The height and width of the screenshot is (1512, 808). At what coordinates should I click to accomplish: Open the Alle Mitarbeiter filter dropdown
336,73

...

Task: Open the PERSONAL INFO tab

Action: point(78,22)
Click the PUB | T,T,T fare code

• **Exercise objective**: Write down exactly the span of lines above from the one containing "Task: Open the PERSONAL INFO tab" to the one containing "Click the PUB | T,T,T fare code", both ends included.

• **Task solution**:
Task: Open the PERSONAL INFO tab

Action: point(78,22)
Click the PUB | T,T,T fare code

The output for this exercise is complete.